Publicity rights are none of these things. They vary widely and, in many states – including Pennsylvania – are categorized as privacy protections, which is appropriate given that they derive from privacy law, not intellectual property law. Whatever we call them, they look a lot more like other torts, such as privacy violations, that are included within Section 230’s traditional scope. And while the Supreme Court has analogized publicity rights to copyright and patent because, in some instances, their value can reflect the investment of time and effort, publicity rights do not fulfill any public interest in promoting creativity or invention. The Kardashians do not need any special incentive to create a valuable public identity, nor do regular people.

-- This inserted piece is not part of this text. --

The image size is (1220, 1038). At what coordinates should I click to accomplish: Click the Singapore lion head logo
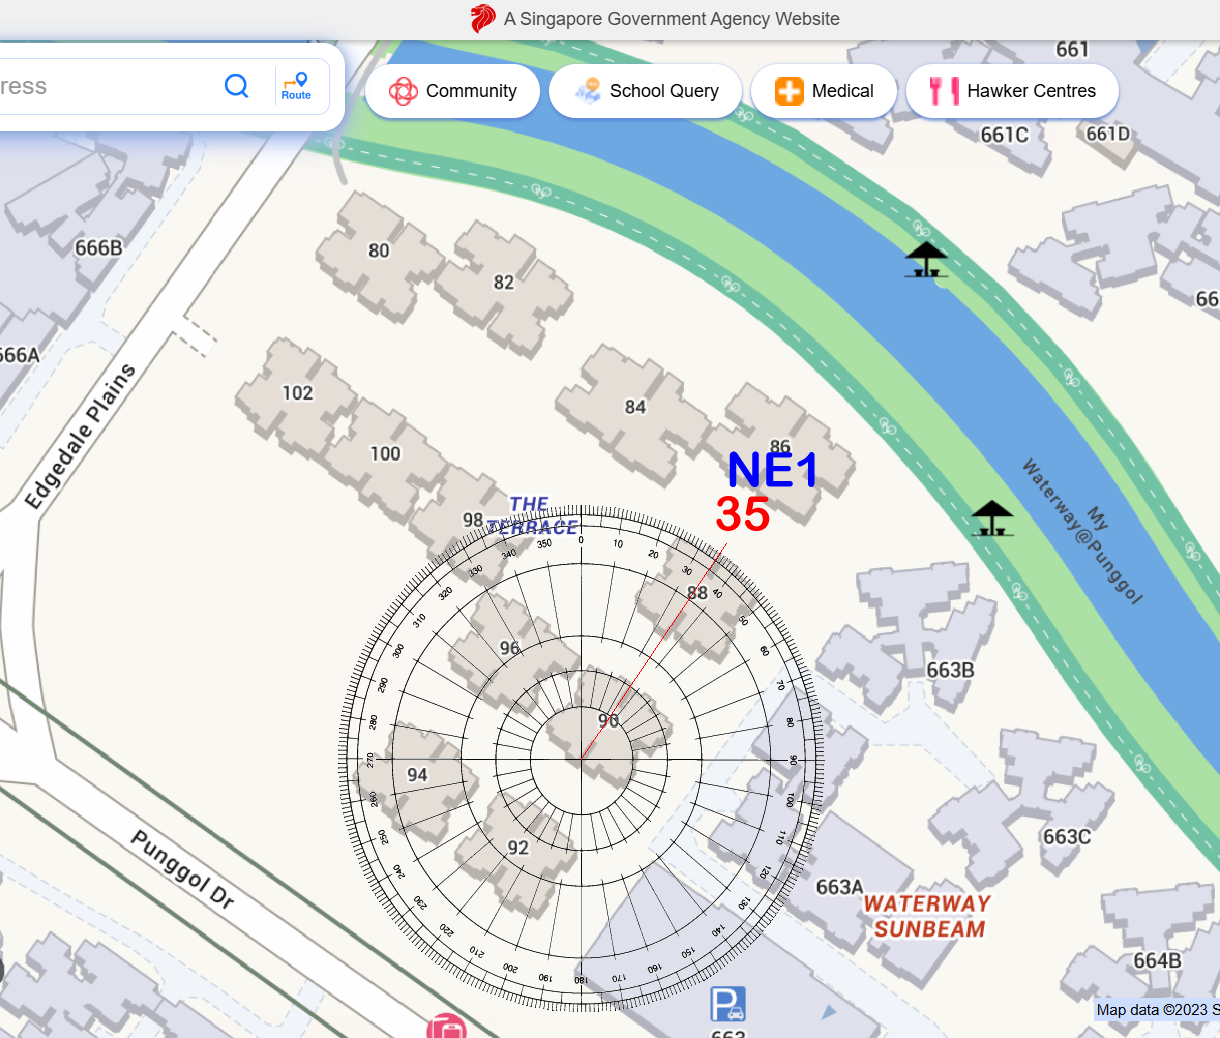tap(483, 19)
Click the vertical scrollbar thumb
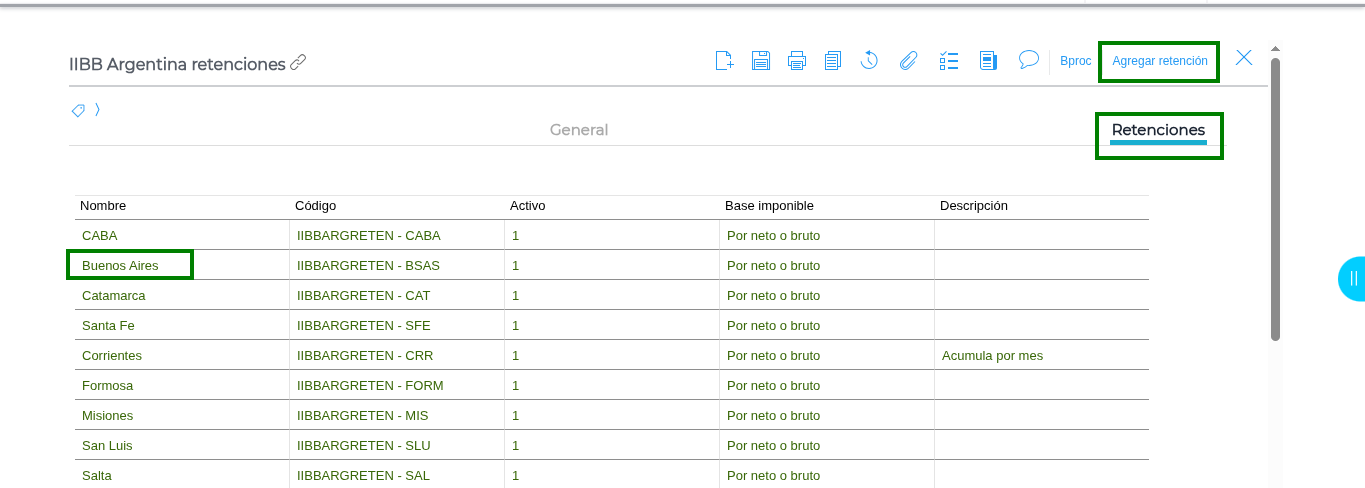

However much we might sympathize with some of Hepp’s claims, this ruling will lead to significant collateral damage for the whole internet ecosystem. This isn’t about Facebook. Facebook can doubtless afford any liability it might incur as a result of this or a later case. Smaller entities cannot afford that risk, or even the costs of defending a lawsuit, which can easily reach $500,000. And we are even more concerned about the users who rely on intermediaries to communicate with family, friends and the world, and who will be unable to share content that might include an image, likeness or phrase associated with a person should those intermediaries be saddled with defending against state publicity claims based on their users’ speech.
EFF, joined by other public interest advocates and small tech companies, raised this issue in an amicus brief. The majority dismissed our concerns by claiming, in a nutshell, that its ruling will not threaten expression because people can avoid liability by simply not violating Pennsylvanian law. That response is shockingly glib. As the dissent notes, the problem is not this specific claim under this specific state law; the problem is the flood of litigation that will follow, under many state laws, now that litigants know they can pursue intermediaries with deeper pockets than the individuals who have actually misappropriated their likeness. For some of Hepp’s claims, the individuals aren’t violating her rights at all because they’re not using her likeness commercially, but by suing the commercial platform carrying the images she can potentially get them removed. Intermediaries will have no choice but to take down content aggressively to avoid endless legal wrangling, even content that the user has a right to post.
The Hepp decision upends the legal landscape that has promoted a flourishing internet for decades, and delegates the scope of a crucial legal protection to the whims of the states. It requires online sites and services to adopt draconian measures to avoid liability in a fruitless effort to stave off a flood of meritless lawsuits. Many will simply refuse to host user-generated content at all – and we will all be the poorer for it.